Here’s an overview. To get the whole story you’ll need to buy the book. It pains me to say this, and I plan to continue in my agony until you … that’s right, you, the person reading these words right now … until you get yourself a copy and write an honest review on Amazon.
Where was I. That’s right — the old DIKW pyramid and what to do about it.
Start with Data. Most of DIKW’s proponents would have you think that every byte stored on your company’s hard drives, NASes and SANs is data. When you read an awe-inducing statistic about the data explosion, it’s probably based on the every-byte-stored definition. You’d think the GIGO principle (Garbage In/Garbage Out) was still waiting to be formulated.
Data (plural of datum if anyone still cares about such things) is actually a collection of individually verifiable facts. Your eye color is a datum. So are your driver’s license number, your annual income, and how many miles you walk every week.
Data aren’t always verified, but they must be verifiable.
Information next. No, it isn’t data that have been processed to provide something useful. Definitions like this entirely ignore the well-developed branch of mathematics upon which the entire data process industry is founded: Information theory.
Information is the stuff that reduces uncertainty. It comes in bits, one of which is the quantity of information that cuts your uncertainty about something in half. The classic example is a coin toss. You know it either landed heads or tails. One bit of information will resolve your uncertainty about the result.
For the most part, though, information doesn’t eliminate uncertainty. It reduces it — a very different matter. Even in the case of the coin toss, if someone tells you it landed heads you still aren’t absolutely sure. Your informant might, for example, be an untrustworthy source.
Information is, by the way, what a good system of metrics provides.
Which gets us to knowledge – a word that’s been hard to pin down since Plato first wrote about it a few millennia back, not that he got anywhere with his ponderings.
I’m not criticizing, mind you. Epistemology is an eyeball-crossing domain.

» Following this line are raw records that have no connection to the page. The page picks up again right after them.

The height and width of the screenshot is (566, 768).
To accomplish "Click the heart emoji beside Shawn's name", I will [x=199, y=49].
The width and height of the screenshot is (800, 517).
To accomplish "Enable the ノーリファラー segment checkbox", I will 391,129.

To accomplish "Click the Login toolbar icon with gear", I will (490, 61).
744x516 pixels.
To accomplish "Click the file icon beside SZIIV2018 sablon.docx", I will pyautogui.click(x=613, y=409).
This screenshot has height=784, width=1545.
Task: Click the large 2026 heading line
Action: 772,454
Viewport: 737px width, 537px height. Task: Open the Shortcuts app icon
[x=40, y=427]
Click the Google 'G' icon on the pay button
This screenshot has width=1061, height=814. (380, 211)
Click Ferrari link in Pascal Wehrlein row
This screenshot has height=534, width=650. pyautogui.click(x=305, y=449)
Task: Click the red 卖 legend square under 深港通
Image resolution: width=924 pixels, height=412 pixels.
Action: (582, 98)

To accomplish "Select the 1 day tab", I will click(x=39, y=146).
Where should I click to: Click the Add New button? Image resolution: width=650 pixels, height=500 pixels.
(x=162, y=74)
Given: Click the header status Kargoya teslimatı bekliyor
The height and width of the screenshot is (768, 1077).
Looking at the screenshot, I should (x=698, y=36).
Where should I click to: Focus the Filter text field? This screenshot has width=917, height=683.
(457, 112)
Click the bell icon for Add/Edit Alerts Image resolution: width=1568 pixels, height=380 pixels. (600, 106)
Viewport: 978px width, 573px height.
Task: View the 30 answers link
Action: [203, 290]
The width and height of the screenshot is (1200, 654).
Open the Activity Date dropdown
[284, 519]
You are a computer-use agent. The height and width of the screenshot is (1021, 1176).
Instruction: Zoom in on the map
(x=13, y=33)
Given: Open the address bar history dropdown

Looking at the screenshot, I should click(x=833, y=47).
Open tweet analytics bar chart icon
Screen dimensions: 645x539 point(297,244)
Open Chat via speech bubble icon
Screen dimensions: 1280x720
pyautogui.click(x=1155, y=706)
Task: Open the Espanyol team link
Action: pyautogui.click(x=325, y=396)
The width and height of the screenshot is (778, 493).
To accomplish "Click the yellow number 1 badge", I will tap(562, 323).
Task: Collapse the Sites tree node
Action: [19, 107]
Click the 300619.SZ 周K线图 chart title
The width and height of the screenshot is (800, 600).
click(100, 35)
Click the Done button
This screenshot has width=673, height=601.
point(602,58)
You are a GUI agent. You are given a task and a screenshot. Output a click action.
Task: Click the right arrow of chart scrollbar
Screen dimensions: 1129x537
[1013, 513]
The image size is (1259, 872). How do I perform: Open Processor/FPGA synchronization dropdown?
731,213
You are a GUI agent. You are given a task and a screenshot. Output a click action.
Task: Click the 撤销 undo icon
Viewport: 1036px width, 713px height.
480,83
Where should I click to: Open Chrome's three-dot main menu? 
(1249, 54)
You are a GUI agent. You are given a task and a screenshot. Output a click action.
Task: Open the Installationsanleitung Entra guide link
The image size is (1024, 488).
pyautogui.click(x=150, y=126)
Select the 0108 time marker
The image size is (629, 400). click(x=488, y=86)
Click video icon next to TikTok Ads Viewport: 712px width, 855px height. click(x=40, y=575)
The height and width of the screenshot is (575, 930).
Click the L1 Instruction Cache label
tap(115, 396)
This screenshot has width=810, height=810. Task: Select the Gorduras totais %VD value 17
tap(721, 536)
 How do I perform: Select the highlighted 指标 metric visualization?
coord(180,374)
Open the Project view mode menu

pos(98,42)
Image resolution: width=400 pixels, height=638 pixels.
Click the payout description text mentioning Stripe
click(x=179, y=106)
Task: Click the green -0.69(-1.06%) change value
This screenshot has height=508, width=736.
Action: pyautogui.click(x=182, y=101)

Scientists generally rely on Karl Popper’s approach to things: You start with a proposition and do everything you can to disprove it. A proposition that’s survived all the tests human ingenuity can subject it to — nobody can think of any more tests that might disprove it — is considered by scientists to be something they “know,” in quotes because they know that everything they “know” is just one additional test away from being something they used to know, only now they know better.
Business managers (and, for that matter, consultants) don’t have the luxury of subjecting their knowledge to testing that’s as thorough as what scientists are able to manage. We have to make do.
Scott and I are practical guys, not epistemologists. We figure you know something if you’ve looked into it extensively and have concluded there’s just no point in worrying about it anymore. You still might be wrong, but you’re more than certain enough to act.
Then we added a new layer: Judgment. It sits between knowledge and wisdom in the pyramid. Judgment is about tempering your knowledge about something with related insights that come from experience. It’s your safety net when making difficult decisions.
At the top of the pyramid there’s wisdom — broad principles about important subjects, which you don’t find very often, and when you do it’s rarely in the domain of commerce.
Now, finally, we’re ready to talk about what it means for an enterprise to be cognitive. It means the enterprise does a fair imitation of knowing things, as distinct from the people in it knowing things.
In a cognitive enterprise, when it comes to the most important subjects, most people share similar views, with similar levels of certainty, and so can be trusted to make similar decisions when it’s their turn to do so.
A different way of saying it: In a cognitive enterprise, knowledge becomes culture, and culture becomes the centerpiece of governance.